Dušan Petković

Personal information
- Date of birth: 13 April 1903
- Place of birth: Belgrade, Kingdom of Serbia
- Date of death: 2 December 1979 (aged 76)
- Place of death: New York City, United States
- Position(s): Forward

Senior career*
- Years: Team / Apps / (Gls)
- 1922–1926: SK Jugoslavija / 11 / (14)
- 1927: SO Montpellier

International career
- 1923–1926: Kingdom of Serbs, Croats and Slovenes / 8 / (2)

= Dušan Petković (footballer, born 1903) =

Yugoslavian football player

Dušan Petković (13 April 1903 – 2 December 1979) was a Serbian and Yugoslav football forward.

==Club career==
Nicknamed Senegalac (The Senegalese) due to somewhat darker complexion, Petković is remembered as a superb striker who had excellent finishing and playmaking abilities. He spent his whole playing career at SK Jugoslavija based in his hometown. He appeared in a total of 175 official games and scored 219 goals for SK Jugoslavija, becoming the second all-time scorer for the club (SK Jugoslavija's top scorer being Dragan Jovanović with 311 goals).
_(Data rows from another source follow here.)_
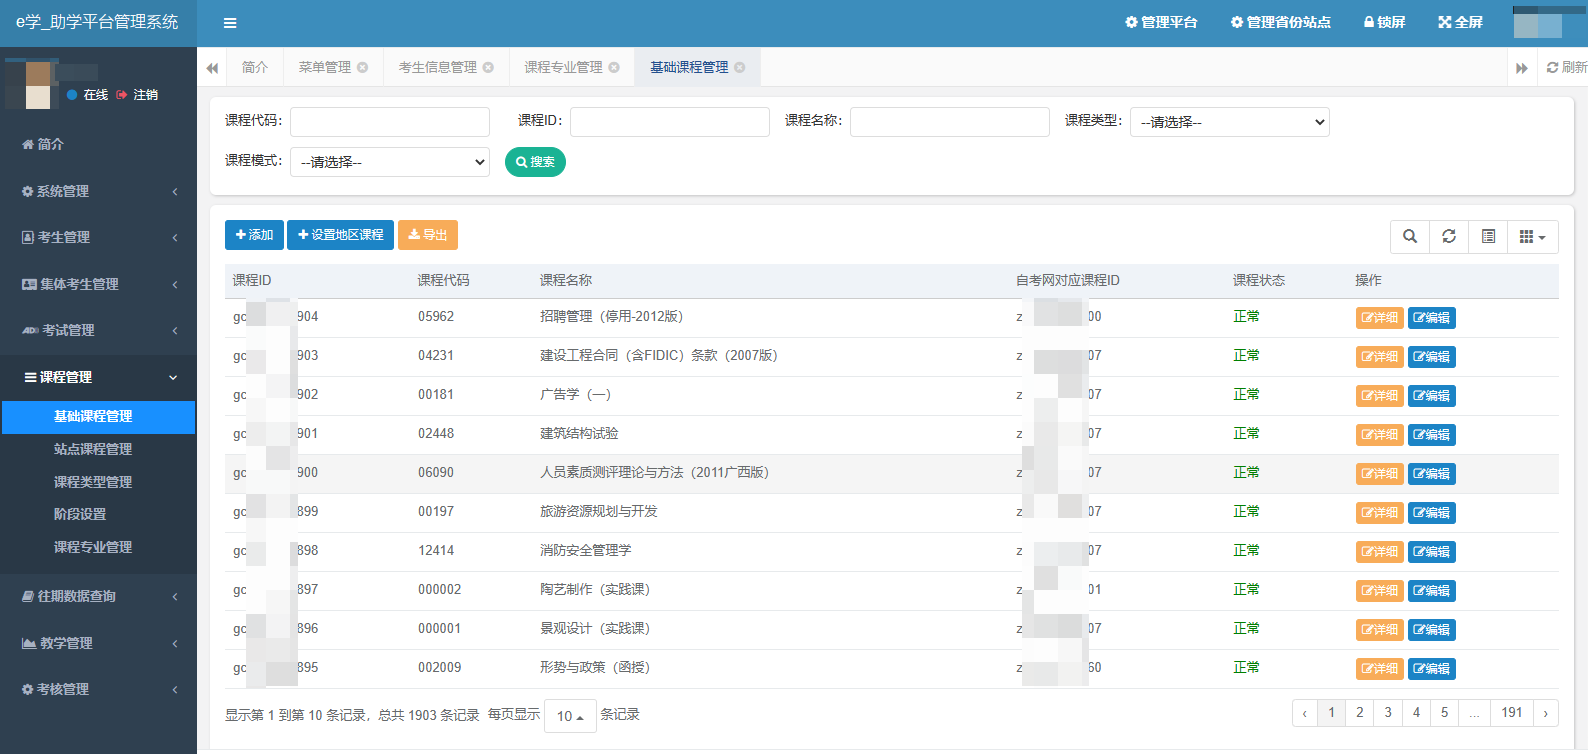Screen dimensions: 1588x754
Task: Switch to the 考生信息管理 tab
Action: click(x=437, y=68)
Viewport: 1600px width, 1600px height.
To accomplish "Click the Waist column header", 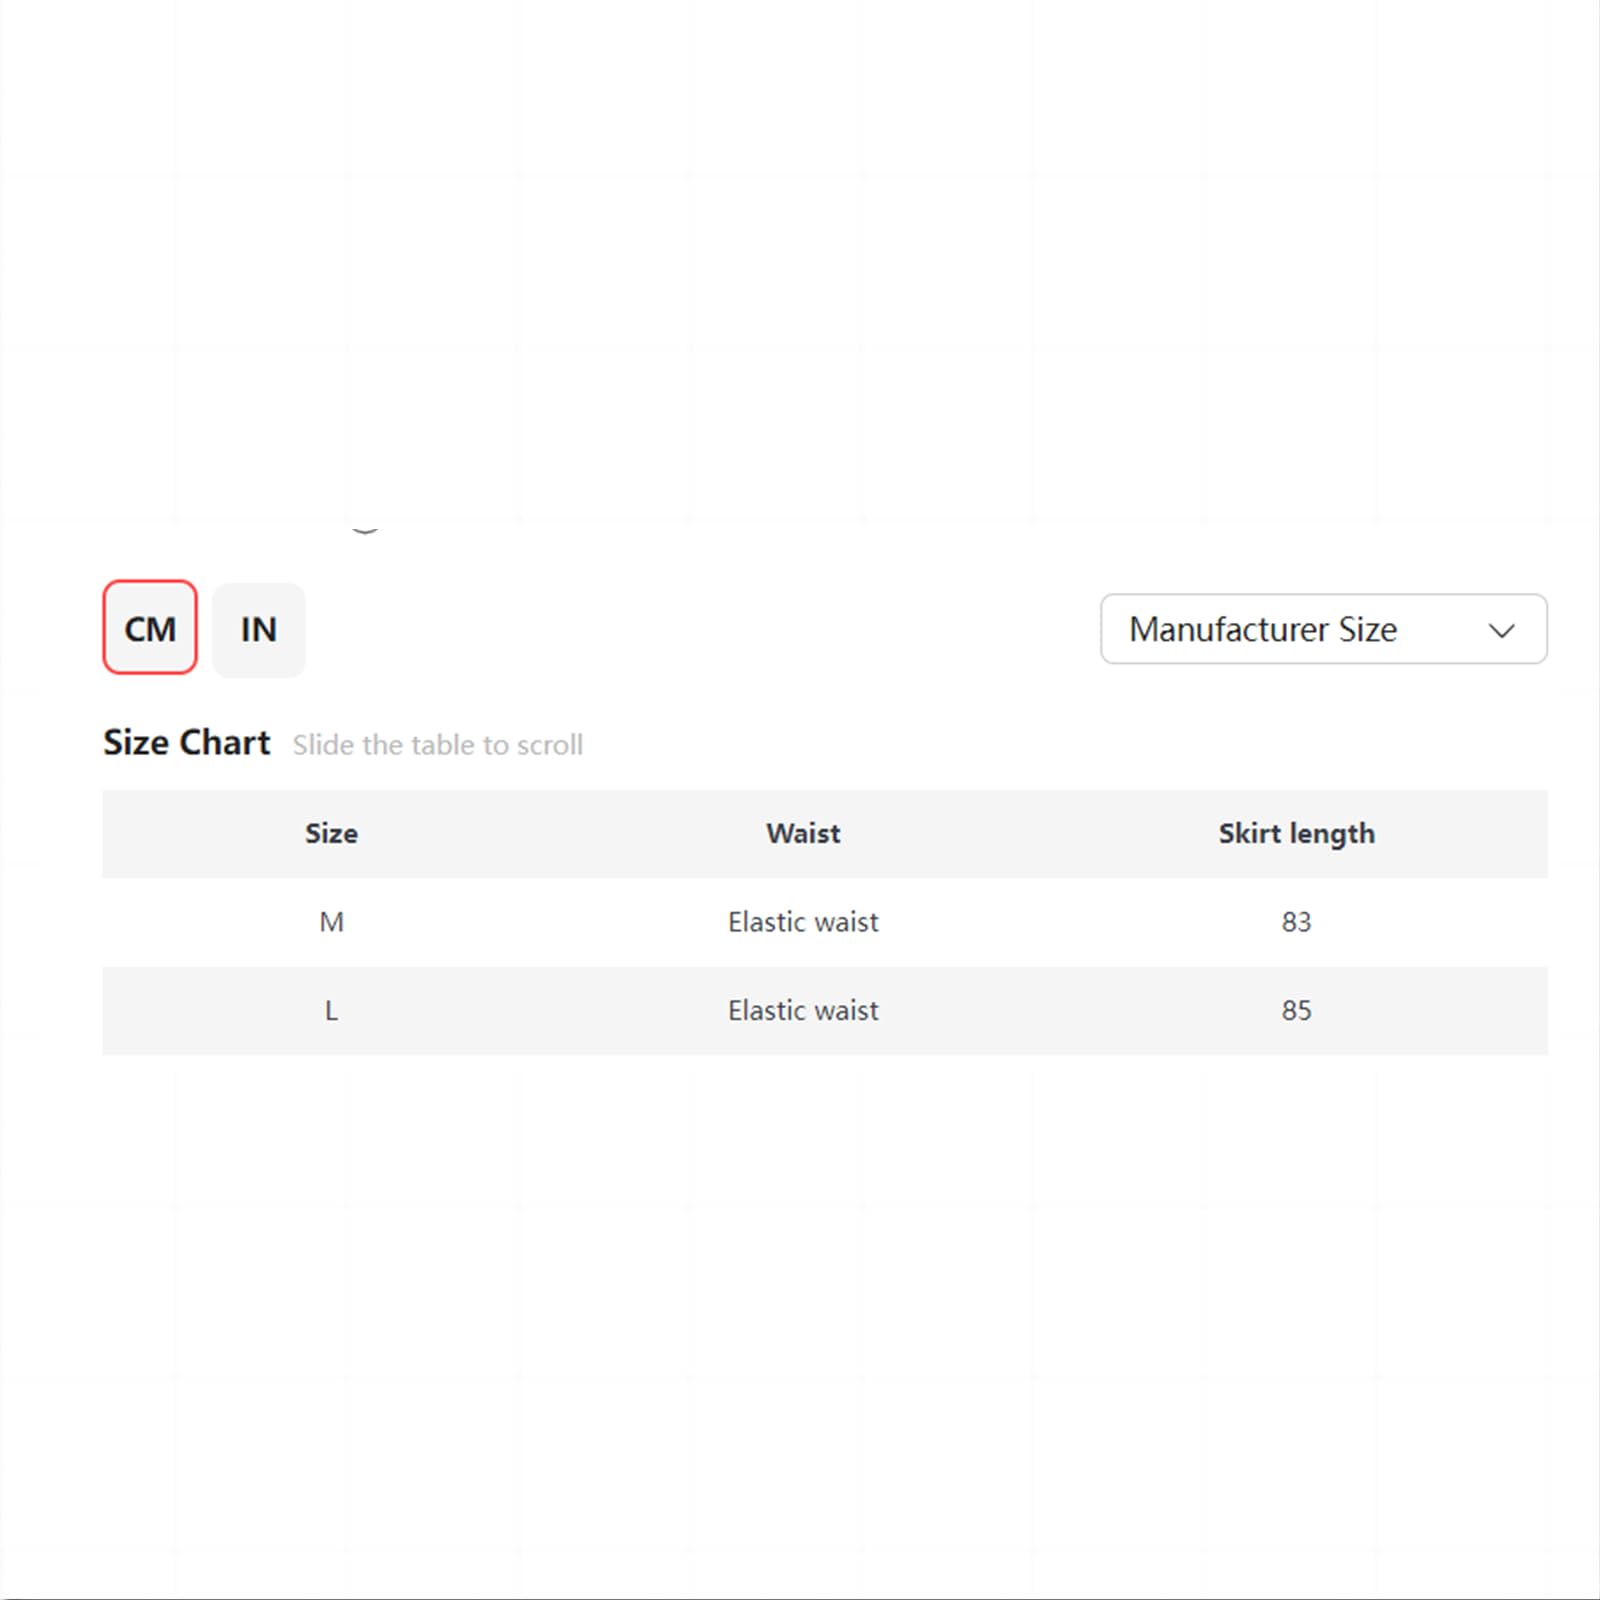I will (803, 833).
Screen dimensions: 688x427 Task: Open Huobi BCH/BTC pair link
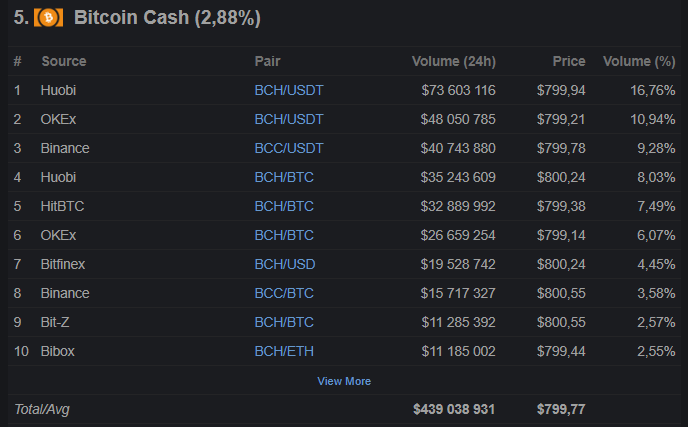pyautogui.click(x=284, y=177)
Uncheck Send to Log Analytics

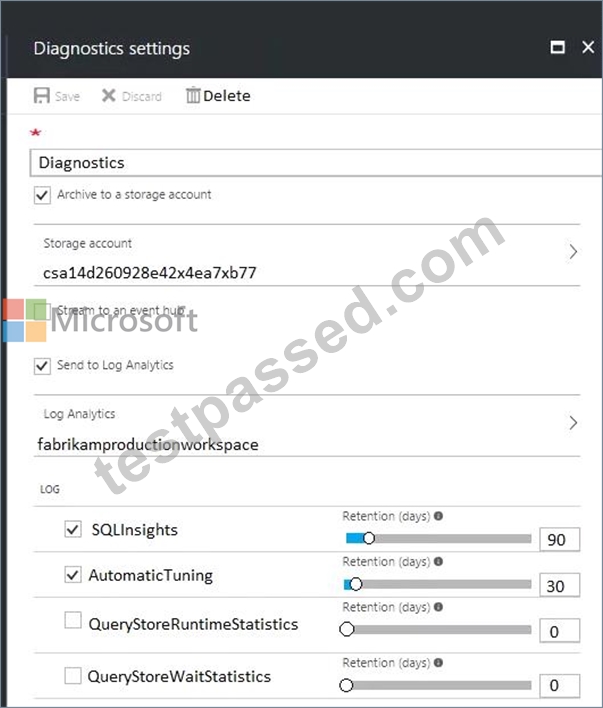tap(42, 366)
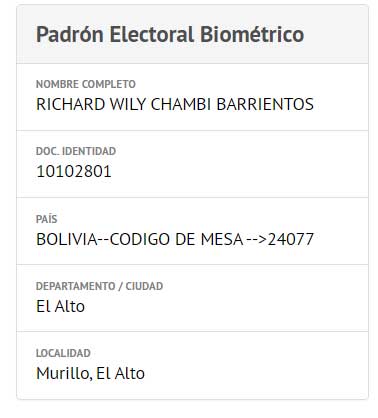The height and width of the screenshot is (418, 378).
Task: Click the word Biométrico in the title
Action: pyautogui.click(x=252, y=34)
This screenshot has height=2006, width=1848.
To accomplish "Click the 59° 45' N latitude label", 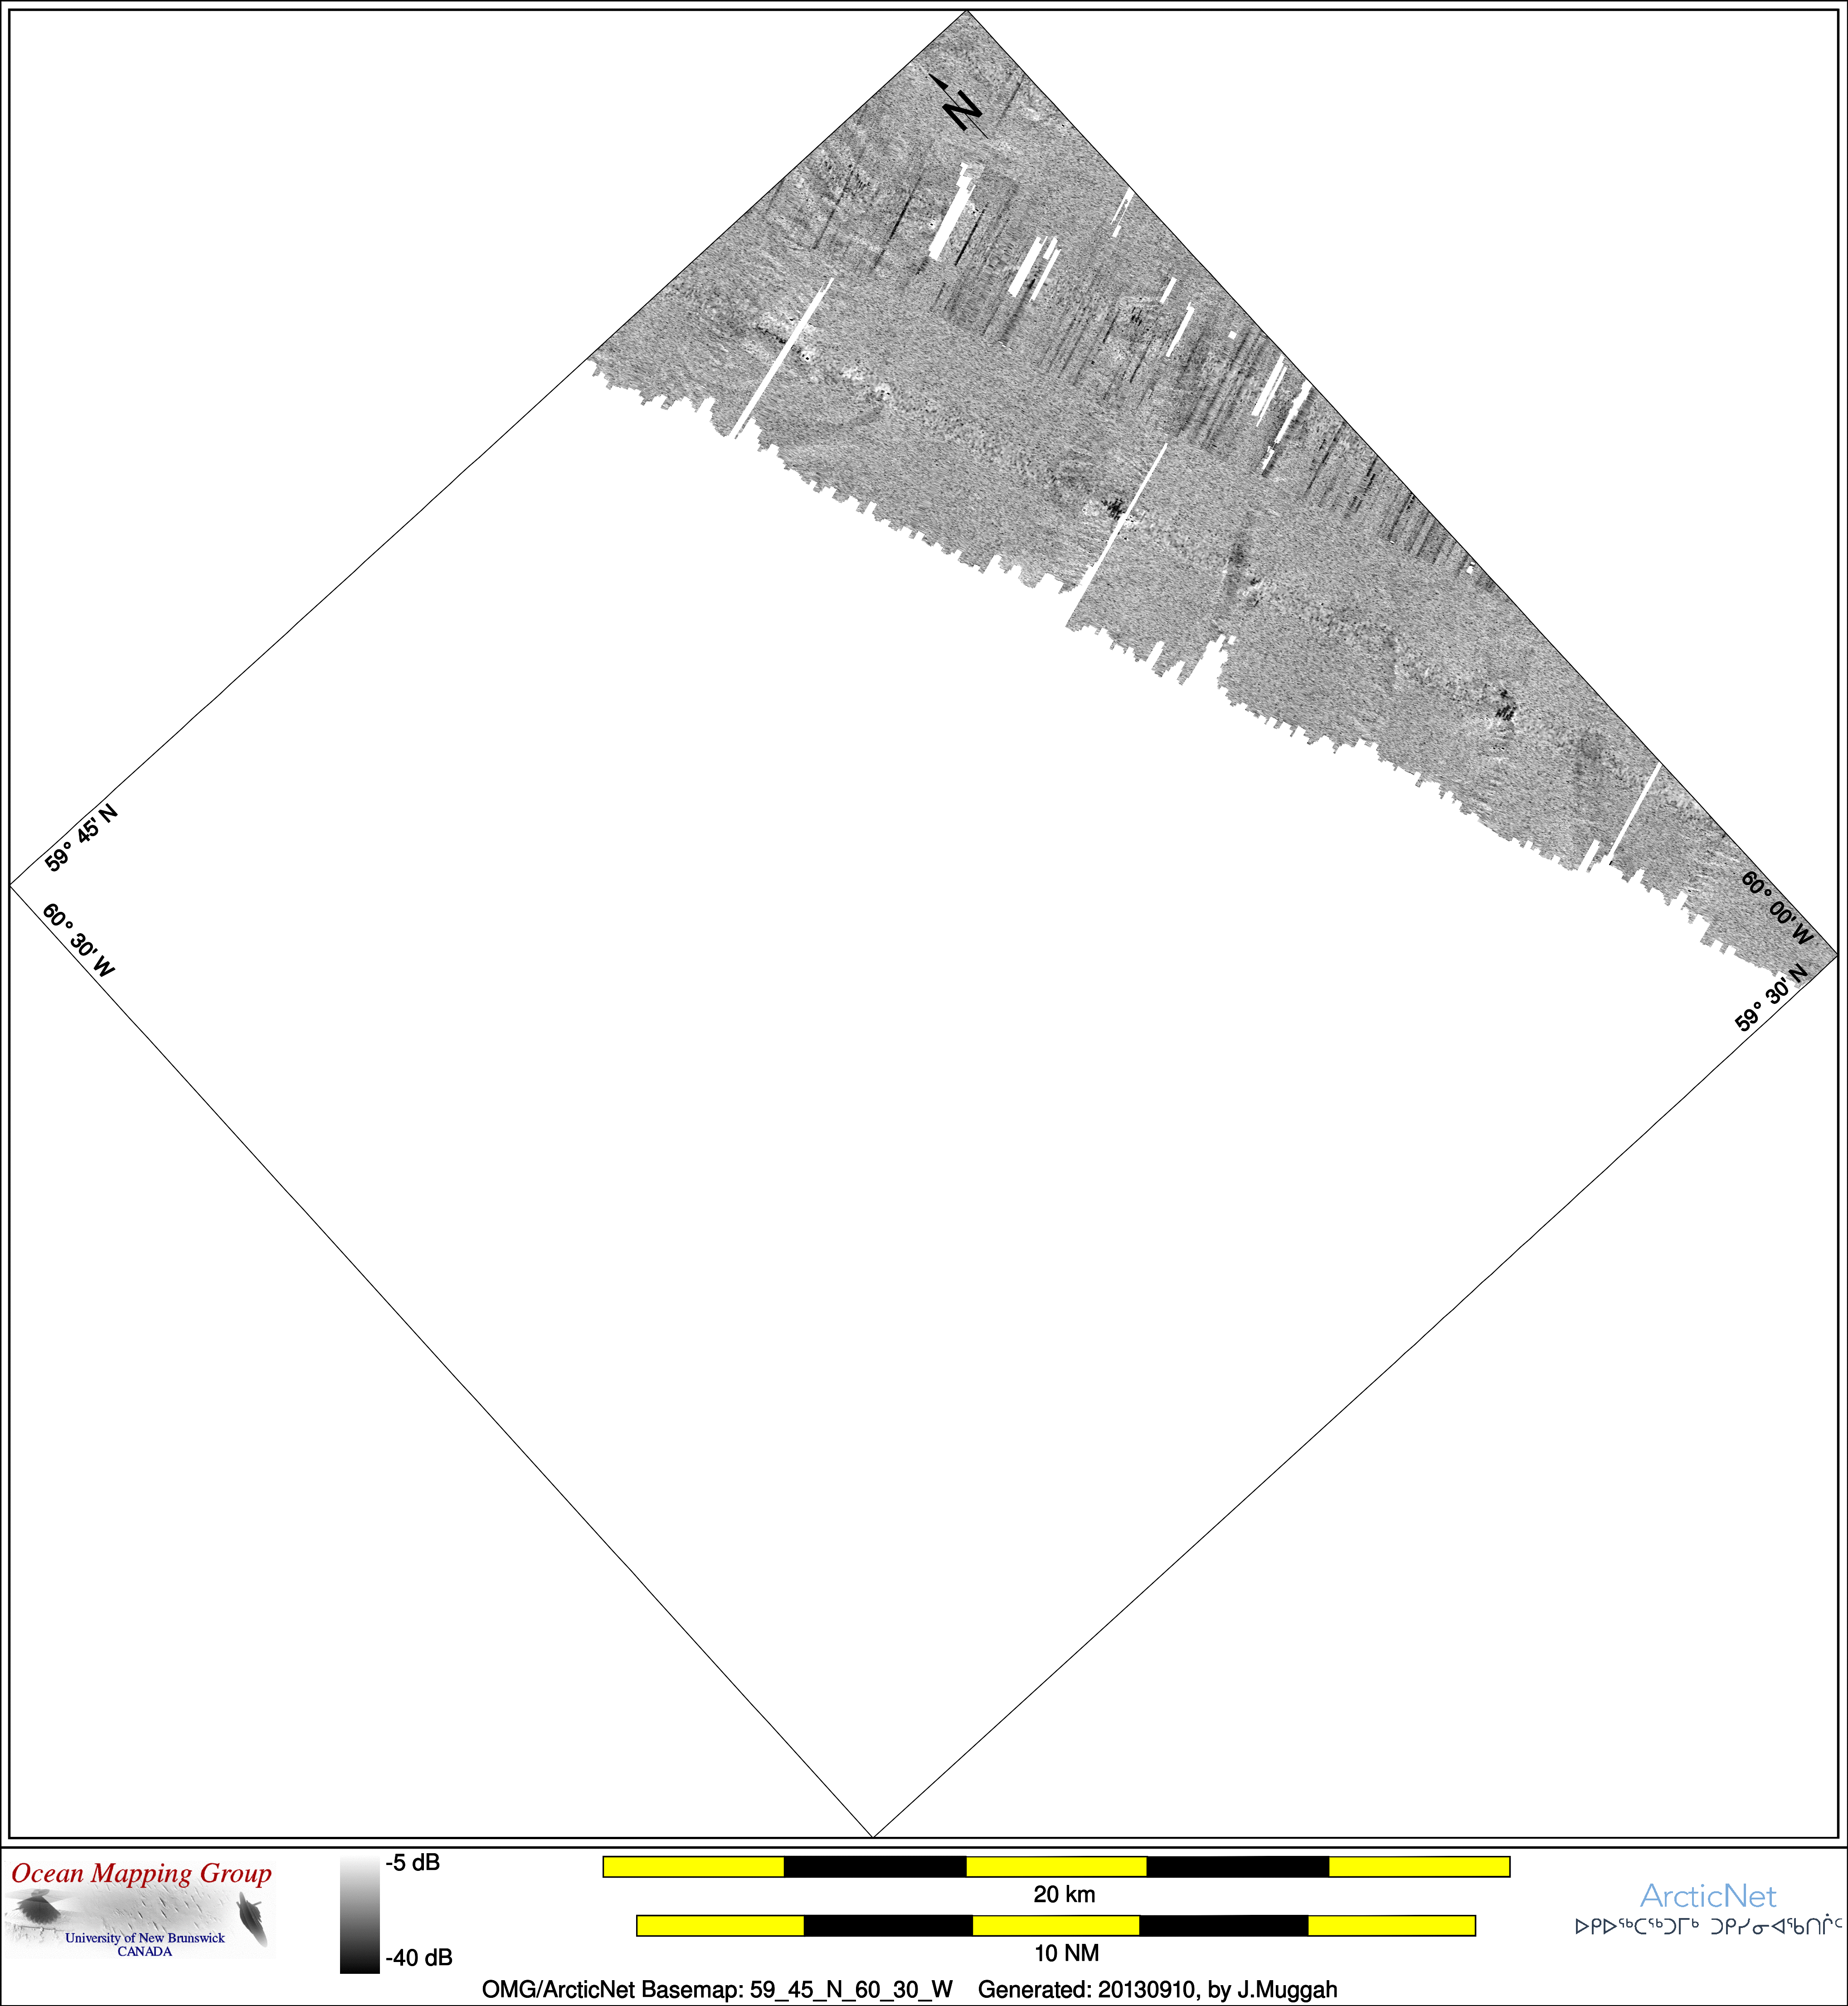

He was part of the squad that won the 1924 and 1925 Yugoslav championships, and in 1926 he was the Yugoslav league top scorer with 8 goals in just 6 appearances. In 1927 he had a short stint playing for Montpellier SC, along with fellow Serb Branislav Sekulić.

==International career==
Between 1923 and 1926 Petković also played for Yugoslavia national football team. He debuted on 28 October 1923 against Czechoslovakia and scored once in the game which eventually ended in a 4–4 draw. His last game for the national team was on 28 June 1926, also against Czechoslovakia in Zagreb. Petković was part of the squad that represented Yugoslavia at the 1924 Summer Olympics, when the team was knocked out in the first round after taking a 0–7 beating against Uruguay.

After retiring from active football, he worked as a sports editor at the Belgrade daily Vreme until 1941, when he left to Sofia, Bulgaria and worked at Yugoslavia's embassy there. He later moved to the United States and, never returning to Yugoslavia again, died in 1979 in New York City.